On le redoutait depuis un moment : la fin des confinements anti-Covid et le retour à la vie d’avant, le retour à une vie « normale » où chacun pourrait vaquer à ses occupations en toute responsabilité personnelle, sans obstruction de ses libertés fondamentales (de réunion, de déplacement, économiques) bien mises à mal depuis dix-huit mois s’accompagneraient de la mise en place… d’une nouvelle obstruction sous la forme d’un pass sanitaire.

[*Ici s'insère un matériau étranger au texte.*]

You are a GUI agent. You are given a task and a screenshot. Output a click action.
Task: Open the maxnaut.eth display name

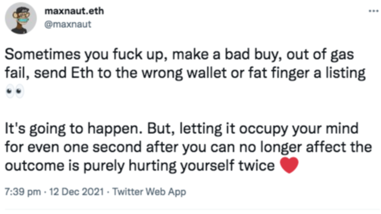[x=74, y=11]
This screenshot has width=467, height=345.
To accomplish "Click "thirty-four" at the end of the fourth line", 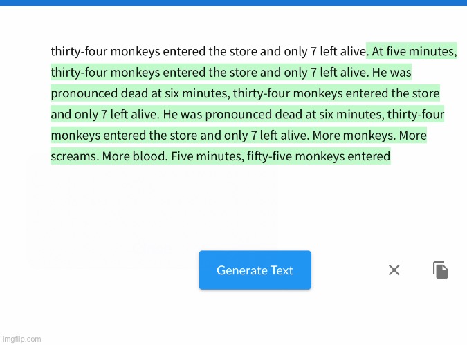I will pos(416,115).
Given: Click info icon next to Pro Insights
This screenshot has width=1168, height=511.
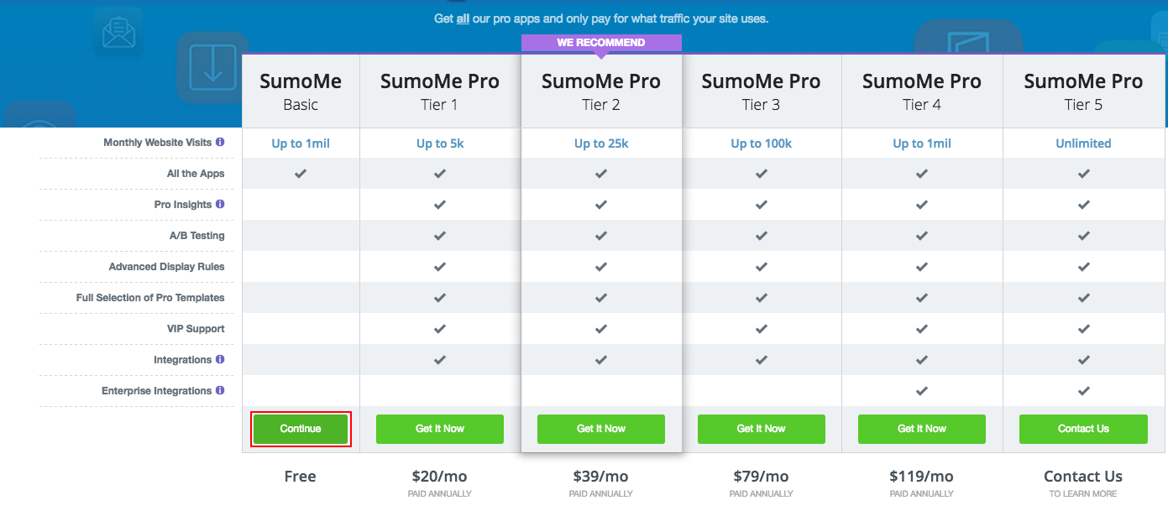Looking at the screenshot, I should 220,205.
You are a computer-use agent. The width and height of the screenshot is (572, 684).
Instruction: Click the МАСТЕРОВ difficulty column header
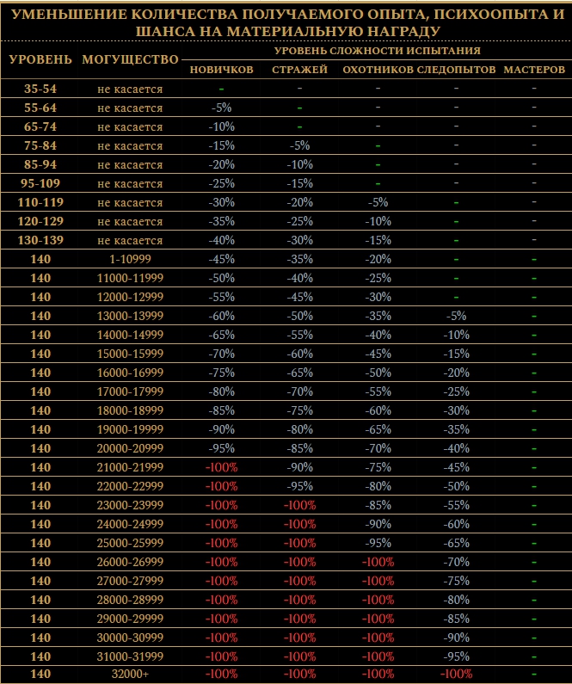coord(534,70)
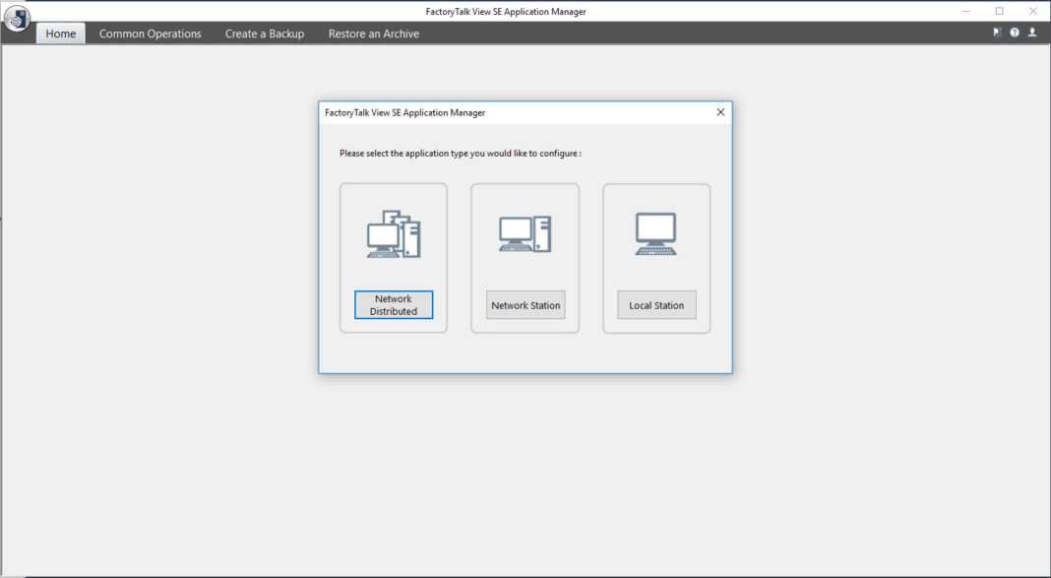Image resolution: width=1051 pixels, height=578 pixels.
Task: Click the Network Station button
Action: pyautogui.click(x=525, y=305)
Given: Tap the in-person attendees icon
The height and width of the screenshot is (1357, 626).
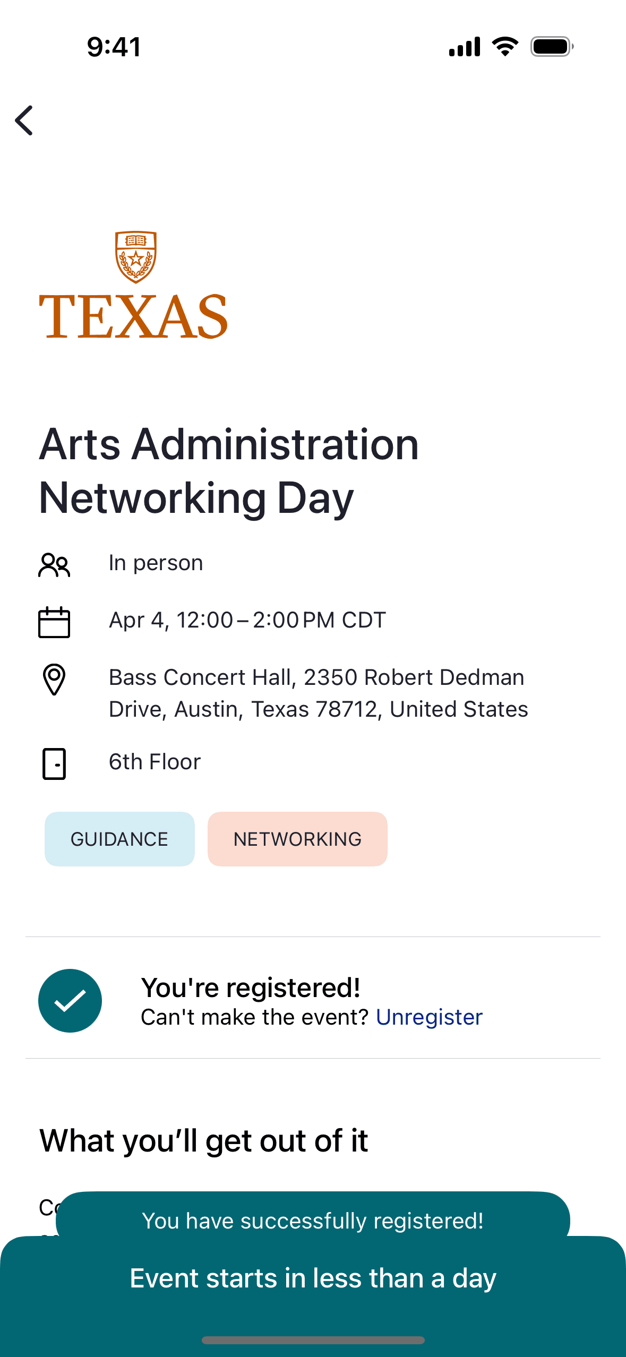Looking at the screenshot, I should coord(54,564).
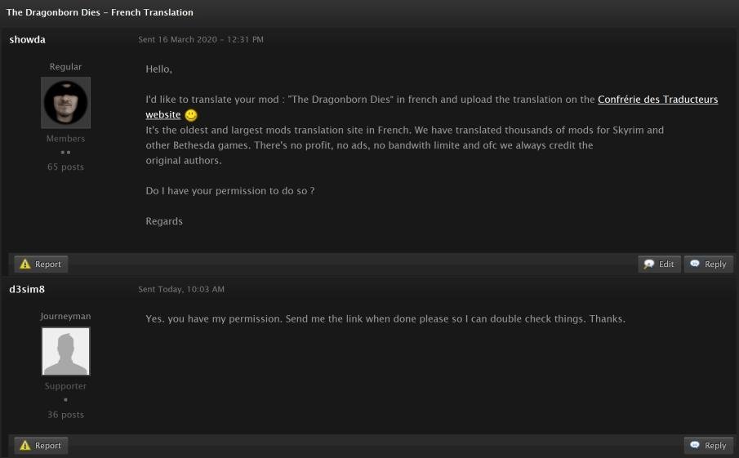This screenshot has height=458, width=739.
Task: Click the "Members" group label under showda
Action: (65, 139)
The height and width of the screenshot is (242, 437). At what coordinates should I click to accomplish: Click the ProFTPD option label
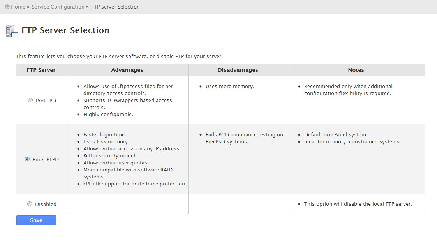click(46, 101)
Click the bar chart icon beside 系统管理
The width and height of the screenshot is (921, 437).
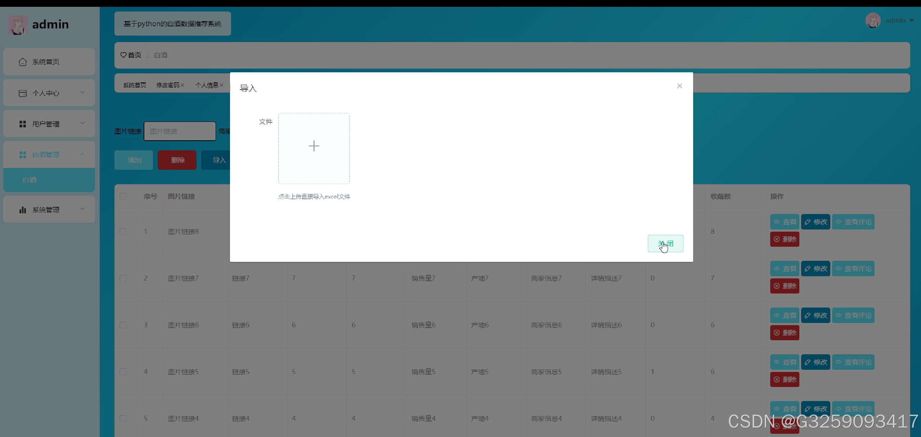23,210
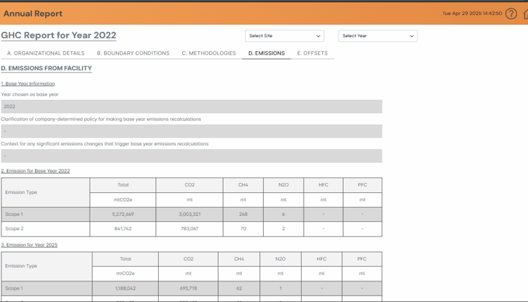Go to C. Methodologies tab
The width and height of the screenshot is (528, 302).
pos(208,53)
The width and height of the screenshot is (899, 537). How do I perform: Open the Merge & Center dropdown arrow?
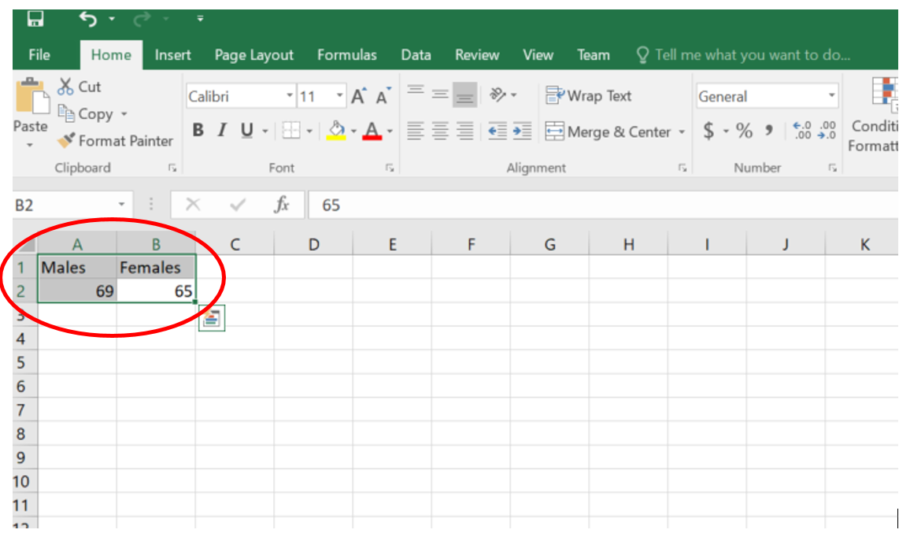click(682, 132)
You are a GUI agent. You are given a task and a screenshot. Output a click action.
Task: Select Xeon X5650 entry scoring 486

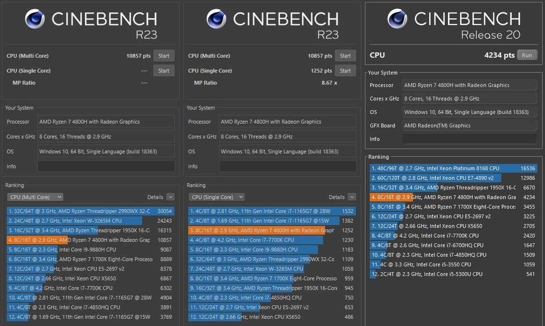pos(272,317)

Autrement dit, après avoir totalement désorganisé nos libertés via la grosse artillerie de confinements et de protocoles, jauges, horaires de couvre-feu, listes de produits non-essentiels et autres décisions hyper-millimétrées dont chacun a pu mesurer à un moment ou à un autre les aspects absurdes (Grande roue de Lille), bureaucratique (attestions de déplacement dérogatoires), idéologiques (tous contre Amazon) ou arbitraires (traque par hélicoptère des randonneurs sans masque), Emmanuel Macron envisageait très sereinement de les « organiser » au nom du retour aux libertés :

 

Or c’est maintenant chose faite depuis avant-hier : les voyages à l’étranger ainsi que l’accès à certains rassemblements de plus de 1 000 personnes sont conditionnés à la présentation d’un certificat de vaccination ou à un test de dépistage négatif de moins de 48 heures ou à un certificat de rétablissement si on a eu le Covid-19.

Le porte-parole du gouvernement Gabriel Attal était ravi de nous en faire l’annonce puisque pour lui :

« Le pass sanitaire, c’est la liberté. »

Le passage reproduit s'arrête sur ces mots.